Input material -
►
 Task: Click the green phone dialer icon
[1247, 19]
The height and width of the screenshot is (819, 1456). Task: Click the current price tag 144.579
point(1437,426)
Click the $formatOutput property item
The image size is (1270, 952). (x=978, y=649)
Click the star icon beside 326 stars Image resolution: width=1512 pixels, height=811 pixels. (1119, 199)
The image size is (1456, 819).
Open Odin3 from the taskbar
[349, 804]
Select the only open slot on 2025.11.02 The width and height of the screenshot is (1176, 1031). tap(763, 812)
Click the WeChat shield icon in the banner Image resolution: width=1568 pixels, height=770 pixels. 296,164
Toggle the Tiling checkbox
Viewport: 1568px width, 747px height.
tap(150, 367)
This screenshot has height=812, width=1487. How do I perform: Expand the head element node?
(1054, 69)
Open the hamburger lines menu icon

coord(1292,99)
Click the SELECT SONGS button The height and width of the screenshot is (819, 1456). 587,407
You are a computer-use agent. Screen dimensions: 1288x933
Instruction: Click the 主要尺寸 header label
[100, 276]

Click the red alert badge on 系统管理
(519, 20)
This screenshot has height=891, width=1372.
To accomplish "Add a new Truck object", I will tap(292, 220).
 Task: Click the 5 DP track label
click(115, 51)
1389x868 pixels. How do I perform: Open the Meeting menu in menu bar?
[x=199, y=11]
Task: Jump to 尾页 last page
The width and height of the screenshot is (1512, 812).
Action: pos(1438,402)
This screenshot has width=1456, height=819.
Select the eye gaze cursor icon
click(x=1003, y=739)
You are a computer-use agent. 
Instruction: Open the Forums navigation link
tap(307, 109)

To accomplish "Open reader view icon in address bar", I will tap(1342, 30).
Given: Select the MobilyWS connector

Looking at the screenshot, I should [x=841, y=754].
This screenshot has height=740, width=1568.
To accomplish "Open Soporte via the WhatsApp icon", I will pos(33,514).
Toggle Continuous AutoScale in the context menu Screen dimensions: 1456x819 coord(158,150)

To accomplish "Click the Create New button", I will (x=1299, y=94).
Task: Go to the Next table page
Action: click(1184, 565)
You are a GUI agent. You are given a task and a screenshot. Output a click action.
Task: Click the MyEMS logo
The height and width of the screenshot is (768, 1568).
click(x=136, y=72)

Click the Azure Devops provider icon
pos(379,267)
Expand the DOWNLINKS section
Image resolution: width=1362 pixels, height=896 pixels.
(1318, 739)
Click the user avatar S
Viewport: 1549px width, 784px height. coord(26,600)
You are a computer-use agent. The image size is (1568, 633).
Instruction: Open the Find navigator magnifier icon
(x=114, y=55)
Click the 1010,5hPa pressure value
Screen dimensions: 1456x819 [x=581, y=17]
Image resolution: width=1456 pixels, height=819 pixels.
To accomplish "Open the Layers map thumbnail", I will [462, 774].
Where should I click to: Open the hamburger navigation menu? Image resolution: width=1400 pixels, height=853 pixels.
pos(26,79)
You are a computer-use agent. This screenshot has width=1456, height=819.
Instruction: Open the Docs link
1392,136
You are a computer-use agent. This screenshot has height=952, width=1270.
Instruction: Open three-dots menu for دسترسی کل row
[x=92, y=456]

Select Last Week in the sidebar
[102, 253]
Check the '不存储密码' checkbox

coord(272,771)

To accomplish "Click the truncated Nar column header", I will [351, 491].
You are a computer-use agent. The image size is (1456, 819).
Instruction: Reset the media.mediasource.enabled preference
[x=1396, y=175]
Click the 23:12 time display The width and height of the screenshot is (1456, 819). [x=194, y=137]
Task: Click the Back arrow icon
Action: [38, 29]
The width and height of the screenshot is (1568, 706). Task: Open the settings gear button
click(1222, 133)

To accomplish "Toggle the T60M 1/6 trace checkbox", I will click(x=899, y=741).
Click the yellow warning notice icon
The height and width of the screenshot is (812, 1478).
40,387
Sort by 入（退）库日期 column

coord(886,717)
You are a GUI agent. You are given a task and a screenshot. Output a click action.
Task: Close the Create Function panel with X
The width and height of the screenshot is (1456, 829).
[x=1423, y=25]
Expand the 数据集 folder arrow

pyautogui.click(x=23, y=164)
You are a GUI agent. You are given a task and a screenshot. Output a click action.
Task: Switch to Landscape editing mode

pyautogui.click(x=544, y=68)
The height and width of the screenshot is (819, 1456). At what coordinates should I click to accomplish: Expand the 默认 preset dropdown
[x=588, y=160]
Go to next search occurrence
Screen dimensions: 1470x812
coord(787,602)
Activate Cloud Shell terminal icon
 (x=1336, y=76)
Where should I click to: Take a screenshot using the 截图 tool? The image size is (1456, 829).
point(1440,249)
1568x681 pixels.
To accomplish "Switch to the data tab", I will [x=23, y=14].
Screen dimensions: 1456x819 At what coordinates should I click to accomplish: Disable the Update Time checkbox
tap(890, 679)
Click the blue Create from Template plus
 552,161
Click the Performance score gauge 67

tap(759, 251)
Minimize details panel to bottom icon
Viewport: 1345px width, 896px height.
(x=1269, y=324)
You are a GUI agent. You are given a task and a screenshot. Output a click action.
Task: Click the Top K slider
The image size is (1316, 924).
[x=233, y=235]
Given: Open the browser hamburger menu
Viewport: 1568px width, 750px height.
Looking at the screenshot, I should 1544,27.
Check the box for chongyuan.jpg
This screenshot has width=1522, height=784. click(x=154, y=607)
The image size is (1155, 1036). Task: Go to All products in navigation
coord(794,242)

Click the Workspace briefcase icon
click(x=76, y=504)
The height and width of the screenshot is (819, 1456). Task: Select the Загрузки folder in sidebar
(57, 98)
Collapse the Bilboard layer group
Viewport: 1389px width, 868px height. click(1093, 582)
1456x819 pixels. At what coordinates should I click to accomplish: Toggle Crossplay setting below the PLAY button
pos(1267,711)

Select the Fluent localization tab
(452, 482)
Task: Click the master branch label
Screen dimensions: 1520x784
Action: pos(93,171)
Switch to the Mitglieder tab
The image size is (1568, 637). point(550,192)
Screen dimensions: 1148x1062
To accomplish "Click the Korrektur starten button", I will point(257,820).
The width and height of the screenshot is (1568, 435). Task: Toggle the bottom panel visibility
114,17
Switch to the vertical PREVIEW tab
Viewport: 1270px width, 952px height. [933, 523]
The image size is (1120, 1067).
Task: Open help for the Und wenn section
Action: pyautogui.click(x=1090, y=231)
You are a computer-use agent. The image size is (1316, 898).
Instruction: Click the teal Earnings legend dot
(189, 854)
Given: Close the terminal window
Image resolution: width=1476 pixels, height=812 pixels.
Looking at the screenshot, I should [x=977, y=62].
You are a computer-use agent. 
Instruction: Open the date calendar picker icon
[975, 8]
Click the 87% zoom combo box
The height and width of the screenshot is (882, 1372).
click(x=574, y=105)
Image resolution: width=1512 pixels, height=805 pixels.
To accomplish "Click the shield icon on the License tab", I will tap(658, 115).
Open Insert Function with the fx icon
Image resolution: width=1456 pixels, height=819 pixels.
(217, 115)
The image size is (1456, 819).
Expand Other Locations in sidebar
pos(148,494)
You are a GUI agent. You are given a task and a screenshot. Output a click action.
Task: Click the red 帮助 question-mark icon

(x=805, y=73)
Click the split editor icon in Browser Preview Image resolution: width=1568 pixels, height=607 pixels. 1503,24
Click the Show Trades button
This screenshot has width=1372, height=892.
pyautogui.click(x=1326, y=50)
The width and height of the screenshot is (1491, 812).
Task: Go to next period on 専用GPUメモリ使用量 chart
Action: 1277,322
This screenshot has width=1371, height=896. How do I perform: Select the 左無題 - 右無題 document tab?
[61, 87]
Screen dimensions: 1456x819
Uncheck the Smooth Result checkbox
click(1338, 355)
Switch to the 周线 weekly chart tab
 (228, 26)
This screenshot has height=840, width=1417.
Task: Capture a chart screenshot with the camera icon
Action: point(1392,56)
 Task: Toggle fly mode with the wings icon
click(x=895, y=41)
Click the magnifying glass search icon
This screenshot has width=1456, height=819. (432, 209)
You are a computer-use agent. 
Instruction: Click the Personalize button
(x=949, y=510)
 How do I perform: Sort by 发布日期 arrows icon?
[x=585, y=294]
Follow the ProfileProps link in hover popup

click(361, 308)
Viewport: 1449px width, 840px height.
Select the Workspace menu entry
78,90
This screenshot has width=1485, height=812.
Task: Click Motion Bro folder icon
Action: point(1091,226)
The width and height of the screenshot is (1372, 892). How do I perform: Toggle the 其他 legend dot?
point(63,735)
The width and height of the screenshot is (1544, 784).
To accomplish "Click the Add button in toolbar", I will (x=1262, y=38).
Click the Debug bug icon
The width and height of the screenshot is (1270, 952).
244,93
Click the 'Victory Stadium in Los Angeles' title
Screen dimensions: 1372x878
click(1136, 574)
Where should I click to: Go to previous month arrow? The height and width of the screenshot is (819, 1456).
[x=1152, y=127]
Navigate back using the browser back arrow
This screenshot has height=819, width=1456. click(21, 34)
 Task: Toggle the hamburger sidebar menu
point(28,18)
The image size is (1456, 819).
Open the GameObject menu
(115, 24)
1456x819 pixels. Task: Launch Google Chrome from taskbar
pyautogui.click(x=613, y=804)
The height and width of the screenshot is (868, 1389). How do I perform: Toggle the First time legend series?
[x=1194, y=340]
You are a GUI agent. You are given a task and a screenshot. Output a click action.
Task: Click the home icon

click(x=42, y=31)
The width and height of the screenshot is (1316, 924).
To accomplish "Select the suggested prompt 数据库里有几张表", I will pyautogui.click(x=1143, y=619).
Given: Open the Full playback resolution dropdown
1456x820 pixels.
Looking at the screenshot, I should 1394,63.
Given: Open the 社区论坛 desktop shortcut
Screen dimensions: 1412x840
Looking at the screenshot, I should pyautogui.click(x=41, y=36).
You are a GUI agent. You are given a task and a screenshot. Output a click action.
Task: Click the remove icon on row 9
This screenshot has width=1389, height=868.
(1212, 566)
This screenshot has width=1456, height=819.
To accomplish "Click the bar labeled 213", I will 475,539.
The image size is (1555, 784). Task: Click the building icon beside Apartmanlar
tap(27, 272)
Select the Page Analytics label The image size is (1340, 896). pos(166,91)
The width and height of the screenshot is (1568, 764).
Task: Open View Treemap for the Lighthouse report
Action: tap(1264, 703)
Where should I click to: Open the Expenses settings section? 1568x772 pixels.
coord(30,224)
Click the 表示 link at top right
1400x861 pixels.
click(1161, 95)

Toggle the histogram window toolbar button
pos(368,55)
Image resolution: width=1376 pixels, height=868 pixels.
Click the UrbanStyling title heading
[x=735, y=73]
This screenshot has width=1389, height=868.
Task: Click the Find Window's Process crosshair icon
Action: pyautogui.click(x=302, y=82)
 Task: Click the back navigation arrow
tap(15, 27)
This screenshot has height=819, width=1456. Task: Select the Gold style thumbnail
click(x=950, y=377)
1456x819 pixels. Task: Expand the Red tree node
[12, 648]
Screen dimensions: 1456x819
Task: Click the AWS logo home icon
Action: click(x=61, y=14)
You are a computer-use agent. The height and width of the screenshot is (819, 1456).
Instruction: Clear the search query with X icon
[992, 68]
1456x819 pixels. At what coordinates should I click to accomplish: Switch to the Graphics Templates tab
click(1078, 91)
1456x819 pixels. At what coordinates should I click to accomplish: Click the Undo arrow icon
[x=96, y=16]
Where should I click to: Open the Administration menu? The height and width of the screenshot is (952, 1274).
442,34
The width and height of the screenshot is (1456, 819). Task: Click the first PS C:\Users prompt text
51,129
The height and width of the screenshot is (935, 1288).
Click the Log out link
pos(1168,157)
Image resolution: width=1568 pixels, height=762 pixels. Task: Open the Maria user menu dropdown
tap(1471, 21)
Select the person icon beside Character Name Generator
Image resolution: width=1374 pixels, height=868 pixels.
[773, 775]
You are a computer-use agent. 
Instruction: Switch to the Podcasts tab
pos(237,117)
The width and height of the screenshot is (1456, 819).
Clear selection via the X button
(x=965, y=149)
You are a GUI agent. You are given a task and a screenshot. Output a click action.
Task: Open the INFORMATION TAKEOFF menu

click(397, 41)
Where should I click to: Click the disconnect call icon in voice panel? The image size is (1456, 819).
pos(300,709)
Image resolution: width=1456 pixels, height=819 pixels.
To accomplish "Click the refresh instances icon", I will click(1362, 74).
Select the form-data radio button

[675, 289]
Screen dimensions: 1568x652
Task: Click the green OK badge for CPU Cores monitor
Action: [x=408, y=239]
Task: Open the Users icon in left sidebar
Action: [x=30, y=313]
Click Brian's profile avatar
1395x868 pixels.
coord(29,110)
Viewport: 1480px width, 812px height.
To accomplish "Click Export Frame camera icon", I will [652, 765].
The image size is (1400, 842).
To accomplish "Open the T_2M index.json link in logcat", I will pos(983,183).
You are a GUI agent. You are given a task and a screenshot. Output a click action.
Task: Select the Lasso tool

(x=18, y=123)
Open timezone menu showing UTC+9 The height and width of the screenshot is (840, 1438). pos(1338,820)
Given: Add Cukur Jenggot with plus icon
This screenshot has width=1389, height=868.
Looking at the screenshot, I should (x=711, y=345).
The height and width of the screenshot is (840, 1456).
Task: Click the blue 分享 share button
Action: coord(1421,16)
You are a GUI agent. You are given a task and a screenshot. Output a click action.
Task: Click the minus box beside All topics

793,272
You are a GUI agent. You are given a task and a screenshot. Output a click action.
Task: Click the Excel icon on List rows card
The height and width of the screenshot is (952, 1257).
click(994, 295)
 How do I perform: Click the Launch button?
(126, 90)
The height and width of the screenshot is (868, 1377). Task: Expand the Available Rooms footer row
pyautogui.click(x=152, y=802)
◄
Try it - Could you return exactly the lines above from the line with "Select the Workspace menu entry" to the line with "Click the Debug bug icon", both included, and nothing else?

Your response -
Select the Workspace menu entry
78,90
This screenshot has width=1485, height=812.
Task: Click Motion Bro folder icon
Action: point(1091,226)
The width and height of the screenshot is (1372, 892). How do I perform: Toggle the 其他 legend dot?
point(63,735)
The width and height of the screenshot is (1544, 784).
To accomplish "Click the Add button in toolbar", I will (x=1262, y=38).
Click the Debug bug icon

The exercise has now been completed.